Task:
Return every record below exactly.

== Exercise input

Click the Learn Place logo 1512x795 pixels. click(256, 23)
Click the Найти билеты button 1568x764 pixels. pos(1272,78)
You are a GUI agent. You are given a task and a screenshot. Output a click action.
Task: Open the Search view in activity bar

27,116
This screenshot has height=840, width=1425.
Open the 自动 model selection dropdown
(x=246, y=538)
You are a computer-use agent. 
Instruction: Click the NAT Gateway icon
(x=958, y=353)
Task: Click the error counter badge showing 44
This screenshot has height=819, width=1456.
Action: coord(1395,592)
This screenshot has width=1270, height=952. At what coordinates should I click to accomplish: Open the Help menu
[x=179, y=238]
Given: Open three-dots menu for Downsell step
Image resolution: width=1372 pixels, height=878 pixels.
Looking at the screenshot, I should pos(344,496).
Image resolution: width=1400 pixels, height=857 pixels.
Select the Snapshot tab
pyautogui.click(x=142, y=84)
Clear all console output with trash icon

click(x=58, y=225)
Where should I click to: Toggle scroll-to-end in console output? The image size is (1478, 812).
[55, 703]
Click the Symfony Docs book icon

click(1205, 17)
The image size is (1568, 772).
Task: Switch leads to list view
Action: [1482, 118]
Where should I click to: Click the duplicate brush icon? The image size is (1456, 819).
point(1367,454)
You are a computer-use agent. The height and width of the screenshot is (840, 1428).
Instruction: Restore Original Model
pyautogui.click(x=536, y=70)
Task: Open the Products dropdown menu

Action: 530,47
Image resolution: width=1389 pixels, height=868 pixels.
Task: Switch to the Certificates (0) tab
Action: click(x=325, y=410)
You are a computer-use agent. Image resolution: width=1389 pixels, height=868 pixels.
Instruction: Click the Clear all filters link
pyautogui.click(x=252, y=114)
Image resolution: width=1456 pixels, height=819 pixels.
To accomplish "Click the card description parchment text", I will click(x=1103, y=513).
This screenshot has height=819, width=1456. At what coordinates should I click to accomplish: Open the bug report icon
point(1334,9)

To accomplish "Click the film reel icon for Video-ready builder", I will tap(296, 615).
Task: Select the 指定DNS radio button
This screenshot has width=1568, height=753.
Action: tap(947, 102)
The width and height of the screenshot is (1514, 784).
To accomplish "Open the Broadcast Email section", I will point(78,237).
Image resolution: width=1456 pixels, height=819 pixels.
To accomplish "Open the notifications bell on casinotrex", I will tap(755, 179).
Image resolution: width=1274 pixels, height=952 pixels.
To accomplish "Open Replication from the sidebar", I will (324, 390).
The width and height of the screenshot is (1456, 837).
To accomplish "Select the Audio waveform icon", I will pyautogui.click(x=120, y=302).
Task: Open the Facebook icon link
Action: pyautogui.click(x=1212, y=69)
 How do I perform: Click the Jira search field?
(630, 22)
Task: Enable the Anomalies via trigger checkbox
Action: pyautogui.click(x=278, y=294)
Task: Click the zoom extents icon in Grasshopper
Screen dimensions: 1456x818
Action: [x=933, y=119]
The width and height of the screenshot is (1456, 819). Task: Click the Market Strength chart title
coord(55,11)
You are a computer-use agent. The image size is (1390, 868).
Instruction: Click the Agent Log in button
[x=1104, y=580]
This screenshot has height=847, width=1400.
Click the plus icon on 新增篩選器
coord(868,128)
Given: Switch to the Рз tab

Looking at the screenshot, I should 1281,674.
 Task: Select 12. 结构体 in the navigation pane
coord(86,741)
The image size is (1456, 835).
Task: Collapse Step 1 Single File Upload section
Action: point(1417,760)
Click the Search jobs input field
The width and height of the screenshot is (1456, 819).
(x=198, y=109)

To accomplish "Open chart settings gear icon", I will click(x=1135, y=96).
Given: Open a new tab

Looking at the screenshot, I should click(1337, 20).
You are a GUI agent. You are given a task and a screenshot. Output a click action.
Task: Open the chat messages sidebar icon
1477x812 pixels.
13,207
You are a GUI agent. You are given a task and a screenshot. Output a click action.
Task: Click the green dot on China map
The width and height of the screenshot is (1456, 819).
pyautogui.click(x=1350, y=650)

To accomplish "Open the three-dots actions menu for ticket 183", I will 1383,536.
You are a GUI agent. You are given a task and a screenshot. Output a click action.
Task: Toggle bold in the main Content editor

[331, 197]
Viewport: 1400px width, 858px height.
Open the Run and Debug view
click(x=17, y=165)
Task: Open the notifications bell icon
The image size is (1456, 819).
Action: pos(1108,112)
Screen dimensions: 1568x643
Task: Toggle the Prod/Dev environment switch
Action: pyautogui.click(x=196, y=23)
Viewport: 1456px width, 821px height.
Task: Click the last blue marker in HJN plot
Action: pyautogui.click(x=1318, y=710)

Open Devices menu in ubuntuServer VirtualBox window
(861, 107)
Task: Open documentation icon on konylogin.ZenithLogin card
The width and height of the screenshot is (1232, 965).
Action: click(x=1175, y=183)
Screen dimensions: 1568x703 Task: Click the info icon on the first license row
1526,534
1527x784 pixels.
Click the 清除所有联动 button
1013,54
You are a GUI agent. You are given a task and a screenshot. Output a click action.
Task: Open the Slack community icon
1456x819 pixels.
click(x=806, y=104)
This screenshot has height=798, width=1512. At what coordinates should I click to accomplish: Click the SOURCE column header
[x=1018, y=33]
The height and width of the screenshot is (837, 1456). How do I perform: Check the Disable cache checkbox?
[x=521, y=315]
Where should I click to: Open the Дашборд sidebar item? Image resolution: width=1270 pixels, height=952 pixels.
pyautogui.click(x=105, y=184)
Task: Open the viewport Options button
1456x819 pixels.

====

Exercise answer:
Click the Learn Place logo 1512x795 pixels. click(256, 23)
Click the Найти билеты button 1568x764 pixels. pos(1272,78)
You are a GUI agent. You are given a task and a screenshot. Output a click action.
Task: Open the Search view in activity bar

27,116
This screenshot has height=840, width=1425.
Open the 自动 model selection dropdown
(x=246, y=538)
You are a computer-use agent. 
Instruction: Click the NAT Gateway icon
(x=958, y=353)
Task: Click the error counter badge showing 44
This screenshot has height=819, width=1456.
Action: coord(1395,592)
This screenshot has width=1270, height=952. At what coordinates should I click to accomplish: Open the Help menu
[x=179, y=238]
Given: Open three-dots menu for Downsell step
Image resolution: width=1372 pixels, height=878 pixels.
Looking at the screenshot, I should pos(344,496).
Image resolution: width=1400 pixels, height=857 pixels.
Select the Snapshot tab
pyautogui.click(x=142, y=84)
Clear all console output with trash icon

click(x=58, y=225)
Where should I click to: Toggle scroll-to-end in console output? The image size is (1478, 812).
[55, 703]
Click the Symfony Docs book icon

click(1205, 17)
The image size is (1568, 772).
Task: Switch leads to list view
Action: [1482, 118]
Where should I click to: Click the duplicate brush icon? The image size is (1456, 819).
point(1367,454)
You are a computer-use agent. The height and width of the screenshot is (840, 1428).
Instruction: Restore Original Model
pyautogui.click(x=536, y=70)
Task: Open the Products dropdown menu

Action: 530,47
Image resolution: width=1389 pixels, height=868 pixels.
Task: Switch to the Certificates (0) tab
Action: click(x=325, y=410)
You are a computer-use agent. Image resolution: width=1389 pixels, height=868 pixels.
Instruction: Click the Clear all filters link
pyautogui.click(x=252, y=114)
Image resolution: width=1456 pixels, height=819 pixels.
To accomplish "Click the card description parchment text", I will click(x=1103, y=513).
This screenshot has height=819, width=1456. At what coordinates should I click to accomplish: Open the bug report icon
point(1334,9)

To accomplish "Click the film reel icon for Video-ready builder", I will tap(296, 615).
Task: Select the 指定DNS radio button
This screenshot has width=1568, height=753.
Action: tap(947, 102)
The width and height of the screenshot is (1514, 784).
To accomplish "Open the Broadcast Email section", I will point(78,237).
Image resolution: width=1456 pixels, height=819 pixels.
To accomplish "Open the notifications bell on casinotrex", I will tap(755, 179).
Image resolution: width=1274 pixels, height=952 pixels.
To accomplish "Open Replication from the sidebar", I will (324, 390).
The width and height of the screenshot is (1456, 837).
To accomplish "Select the Audio waveform icon", I will pyautogui.click(x=120, y=302).
Task: Open the Facebook icon link
Action: pyautogui.click(x=1212, y=69)
 How do I perform: Click the Jira search field?
(630, 22)
Task: Enable the Anomalies via trigger checkbox
Action: pyautogui.click(x=278, y=294)
Task: Click the zoom extents icon in Grasshopper
Screen dimensions: 1456x818
Action: [x=933, y=119]
The width and height of the screenshot is (1456, 819). Task: Click the Market Strength chart title
coord(55,11)
You are a computer-use agent. The image size is (1390, 868).
Instruction: Click the Agent Log in button
[x=1104, y=580]
This screenshot has height=847, width=1400.
Click the plus icon on 新增篩選器
coord(868,128)
Given: Switch to the Рз tab

Looking at the screenshot, I should 1281,674.
 Task: Select 12. 结构体 in the navigation pane
coord(86,741)
The image size is (1456, 835).
Task: Collapse Step 1 Single File Upload section
Action: point(1417,760)
Click the Search jobs input field
The width and height of the screenshot is (1456, 819).
(x=198, y=109)

To accomplish "Open chart settings gear icon", I will click(x=1135, y=96).
Given: Open a new tab

Looking at the screenshot, I should click(1337, 20).
You are a GUI agent. You are given a task and a screenshot. Output a click action.
Task: Open the chat messages sidebar icon
1477x812 pixels.
13,207
You are a GUI agent. You are given a task and a screenshot. Output a click action.
Task: Click the green dot on China map
The width and height of the screenshot is (1456, 819).
pyautogui.click(x=1350, y=650)

To accomplish "Open the three-dots actions menu for ticket 183", I will 1383,536.
You are a GUI agent. You are given a task and a screenshot. Output a click action.
Task: Toggle bold in the main Content editor

[331, 197]
Viewport: 1400px width, 858px height.
Open the Run and Debug view
click(x=17, y=165)
Task: Open the notifications bell icon
The image size is (1456, 819).
Action: pos(1108,112)
Screen dimensions: 1568x643
Task: Toggle the Prod/Dev environment switch
Action: pyautogui.click(x=196, y=23)
Viewport: 1456px width, 821px height.
Task: Click the last blue marker in HJN plot
Action: pyautogui.click(x=1318, y=710)

Open Devices menu in ubuntuServer VirtualBox window
(861, 107)
Task: Open documentation icon on konylogin.ZenithLogin card
The width and height of the screenshot is (1232, 965).
Action: click(x=1175, y=183)
Screen dimensions: 1568x703 Task: Click the info icon on the first license row
1526,534
1527x784 pixels.
Click the 清除所有联动 button
1013,54
You are a GUI agent. You are given a task and a screenshot. Output a click action.
Task: Open the Slack community icon
1456x819 pixels.
click(x=806, y=104)
This screenshot has height=798, width=1512. At what coordinates should I click to accomplish: Click the SOURCE column header
[x=1018, y=33]
The height and width of the screenshot is (837, 1456). How do I perform: Check the Disable cache checkbox?
[x=521, y=315]
Where should I click to: Open the Дашборд sidebar item? Image resolution: width=1270 pixels, height=952 pixels.
pyautogui.click(x=105, y=184)
Task: Open the viewport Options button
1456x819 pixels.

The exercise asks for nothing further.